An excellent place to start forv background on this issue is David and Steve’s post Revisiting: ?Mormonism?s Negro Doctrine: An Historical Overview? which gives an overview of some of the standard literature on blacks and the priesthood and argues for the continued relevance of Lester Bush’s seminal early 70s Dialogue article. It’s also in Spanish here.

As important as Bush’s article continues to be, some significant work has been done since then that points even more strongly to a post-Joseph Smith institution of the ban with the impetus being a series of controversies involving marriages and sexual relations between black priesthood holders and white women. Connell O’Donovan has done some of the most important and groundbreaking work on this point (see below). One pivotal scene is that of the controversy involving Enoch Lewis (son of black elder Walker Lewis of Massachusetts), his white wife and their infant son which missionary William Appleby wrote to Brigham Young about in 1847. Here at the JI, Steve Fleming posted about an important passage from Appleby’s record on this point: ?Oh! Woman, thought I, where is thy shame?: William I. Appleby, Intermarriage, and the Ban.

Our own Max is doing some exciting research on Jane Manning James. You can get a taste here in this link to an article he wrote about her in the Harvard Review:

?Playing Jane?: Jane Manning James in the Harvard Divinity Bulletin

Much of the focus on the priesthood ban has generally focused on the 19th century and the origins of the ban, making work on 20th century Mormon interactions with race and the legacy of the ban especially welcome and important. It has been often argued that blackness was so rare in Utah that the priesthood ban was, for all intents and purposes, a non issue for much of the 20th century, not to mention the late 19th. However, some have undertaken to complicate that view. Some exciting work on Booker T. Washington and Mormons in the early 20th century is also being conducted by Max. See this post for a taste: Lecturing about Race and Mormonism at Harvard College. David posted about Wallace Thurmon and “Jim Crow” Utah here: ?[T]he only thing that distinguishes Utah from Georgia is that it does not have jim-crow cars?: Wallace Thurman, Mormon Utah, and Blacks in the West. And Ardis S. had an excellent series of posts on BYU and the Civil Rights Movement:

Black Muslims, Malcolm X, and BYU

CRM, the Daily Universe, and the 1950s

BYU, LDS Teachings, and the Civil Rights Movement 

BYU and Martin Luther King, Jr. in 1968

BYU and Martin Luther King in 1969

An important part of understanding the origins of the priesthood ban is an understanding of the development of the idea of a curse of Ham or Cain. David has written two excellent posts dealing with this murky history and its use and abuse. He writes, “It is clear that Genesis 9 does not refer to race nor does it cast Canaan (or Ham) as the progenitor of black Africans. How then did Canaan, or Ham for that matter, come to be associated with Africa, and why did the passage ultimately become one of the primary biblical justifications used by Southern slaveholders to justify the peculiar institution prior to the Civil War?”

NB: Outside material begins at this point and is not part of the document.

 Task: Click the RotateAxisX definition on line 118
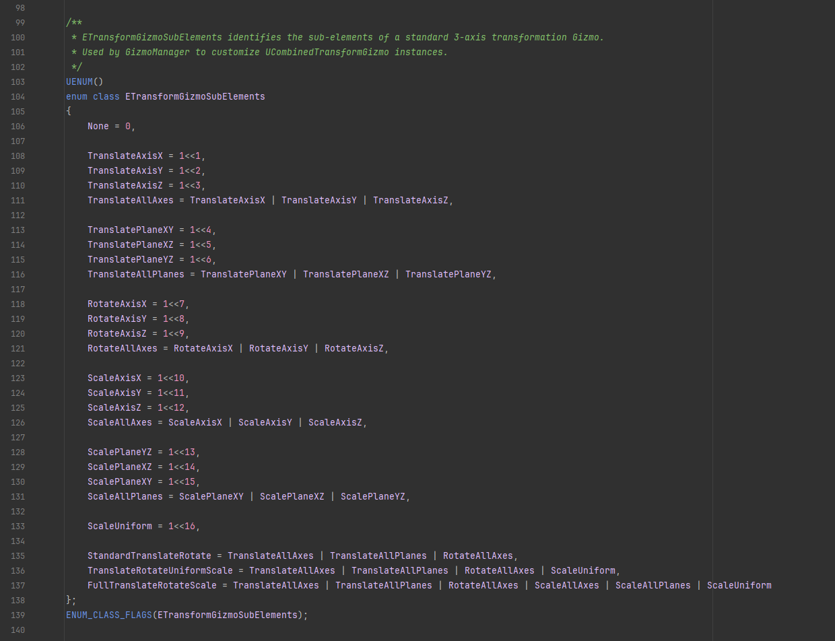(x=116, y=304)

Noah?s Nakedness and the Curse of Canaan (Gen. 9:18-27)

Noah?s Curse on Canaan Redux: How Ham Got to Africa

Here are a few posts dealing with the 1978 priesthood revelation, reactions and interpretations:

Summary of the 30th Anniversary Priesthood Commemoration held June 8, 2008 at the Tabernacle

A Brief Note on the Priesthood Ban and the Church in the Dominican Republic

Narrating the Priesthood Ban and Constructing Selves

Universalism, Mormon History, and the 1978 Revelation

Finally, here are a few posts in which JIers have wrestled with how to share some of the insights that this scholarship gives to a wider audience in a faithful context.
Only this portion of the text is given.